Cette charte incite ses signataires à mettre en place des systèmes de prévention des conflits dans les entreprises, notamment par le dialogue, comme il en existe déjà à la RATP depuis 1986 et à la SNCF depuis 2004. Si la grève ne peut être évitée, ils s'engagent à donner une information « fiable » sur le trafic. Et ils doivent également élaborer un « plan de transport » qui définit les dessertes à assurer en priorité (gares, écoles, hôpitaux...).

Selon le ministre, une dizaine d'agglomérations souhaitent déjà signer la charte, comme Nancy, Grenoble, Nîmes ou Bourges. Depuis un an, l'Alsace et l'Ile-de-France ont mis en place des amendes quand la SNCF ne garantit pas un service minimal les jours de grève.

La loi contraignante imposant le service minimum – revendication de l'aile libérale de la majorité – semble donc écartée. Depuis 1998, près d'une quinzaine de propositions de loi ont été déposées dans ce sens, et Nicolas Sarkozy la jugeait « nécessaire » en octobre 2005. Mais une telle décision aurait provoqué un blocage de l'ensemble des syndicats.

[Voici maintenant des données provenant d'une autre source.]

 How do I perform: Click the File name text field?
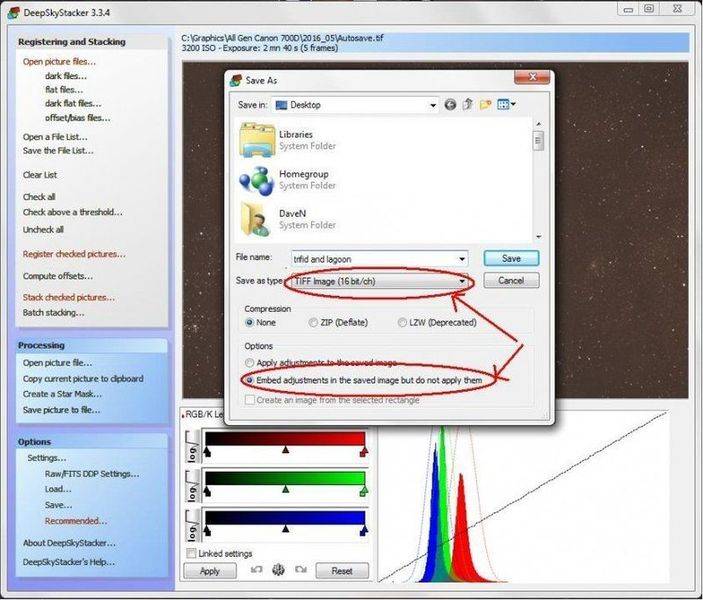(x=378, y=259)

La charte sur le service minimum garanti a été également signée par le Groupement des autorités responsables des transports (qui réunit plus de 250 de ces instances dans les départements, régions, agglomérations et communes), l'UTP (Union des transports publics, le patronat des transports urbains) et la Fnaut (qui fédère des associations d'usagers). l Le dispositif de communication prévoit notamment d'informer les usagers des services qui devraient normalement fonctionner au minimum 48 heures avant le début de la grève.